··· Text under study

Paragraph six reads: "Gochenour testified that her blood-alcohol content registered at 0.03 at the Shenandoah County Jail after her arrest, below the legal limit of .08. But she attributed her actions to the persuasiveness of the girl as much as the alcohol and medication."
Gochenour given suspended term, house arrest for putting 11-year old behind wheel
By Preston Knight – firstname.lastname@example.org
WOODSTOCK — The pleas of an 11-year-old family friend were too much for Barbara Ann Gochenour to overcome.
After drinking six or seven beers over seven hours last July 4, Gochenour, not drunk but admittedly affected by the alcohol and what she determined was the wrong medication for her depression and anxiety, let the young girl take control of a 1991 Honda Accord around 10 p.m. The starting point was the girl's house in Toms Brook, and the destination was Gochenour's residence on Branch Street in Strasburg. Along for the ride, which was stopped by police because the girl was driving erratically, was the woman's 4-year-old son, who sat in the back seat.
The girl had driven before, but not with Gochenour.
"To know her, she is very, very, I don't want to say demanding. She always says she can do it," Gochenour, 41, said during her sentencing on two child endangerment charges Wednesday in Shenandoah County Circuit Court. "I wasn't thinking clearly."
Judge Dennis L. Hupp sentenced her to four years in prison, all suspended, for the pair of charges, and as a term of four years of probation, required her to spend 60 days on house arrest, which the defendant had earlier requested — if jail time were to be given — to care for her ailing parents. Sentencing guidelines called for probation with no incarceration.
Gochenour testified that her blood-alcohol content registered at 0.03 at the Shenandoah County Jail after her arrest, below the legal limit of .08. But she attributed her actions to the persuasiveness of the girl as much as the alcohol and medication.
"She jumped in the car and I should've said no and stopped her and I didn't," Gochenour said. "She begged all the time to be driving. … I know I made a big mistake and it's the worst mistake of my life."
Assistant Commonwealth's Attorney Ken Alger said the girl, whom Gochenour estimated to weigh 50 to 60 pounds, had no business operating what may have been a 2,000-pound piece of machinery.
"The idea that an 11-year-old has any idea how to operate a vehicle blows my mind," he said. "The lack of sound judgment here and the danger this imposed … we're talking seven miles … it's just astronomical."
Alger told Hupp that the fact the girl begged to drive and was allowed to do so reflects poorly on the defendant.
"That's your response? She's 11 years old," Alger said. "My 11-year-old niece and nephew asked me to do many, many things when they were 11 … and I laughed and never would even consider it. … Ms. Gochenour put all of us in this room in danger. It doesn't matter that other people allegedly let [the girl] do this in the past or what have you. This is not appropriate behavior."
He asked the judge to impose a punishment more severe than the sentencing guidelines, adding that the fact Gochenour was not drunk makes her decision to let the girl drive even worse.
Hupp said "foolish" and "stupid" were fitting adjectives to describe the crime, calling it "beyond comprehension."
"It was an extreme lapse of judgment on your part," he told Gochenour.
House arrest will begin as soon as a monitoring device is ready. Gochenour, as part of her supervised portion of probation, must serve 300 hours of community service in the next two years. Hupp also directed probation officer Cindy Ritter to see if a parenting class would benefit the defendant.

······
··· Dataset entries

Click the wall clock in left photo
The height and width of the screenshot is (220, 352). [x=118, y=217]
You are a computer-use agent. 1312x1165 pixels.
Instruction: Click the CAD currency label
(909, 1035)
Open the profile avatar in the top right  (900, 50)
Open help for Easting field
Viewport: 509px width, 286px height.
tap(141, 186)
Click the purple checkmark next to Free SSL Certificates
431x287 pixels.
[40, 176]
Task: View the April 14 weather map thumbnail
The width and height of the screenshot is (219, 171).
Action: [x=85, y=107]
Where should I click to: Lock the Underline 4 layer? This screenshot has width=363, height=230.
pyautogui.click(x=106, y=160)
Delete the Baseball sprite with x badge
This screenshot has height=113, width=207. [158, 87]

······

Work task 1 » According to the sentencing article, how many hours of community service must Gochenour serve?
Work task 2 » Duplicate a passage of the sentencing article word for word, starting with "He asked the" and going on through "he told Gochenour.".
The data have no connection to the sentencing article.

Task result 1 » 300 hours, within the next two years.

Task result 2 »
He asked the judge to impose a punishment more severe than the sentencing guidelines, adding that the fact Gochenour was not drunk makes her decision to let the girl drive even worse.
Hupp said "foolish" and "stupid" were fitting adjectives to describe the crime, calling it "beyond comprehension."
"It was an extreme lapse of judgment on your part," he told Gochenour.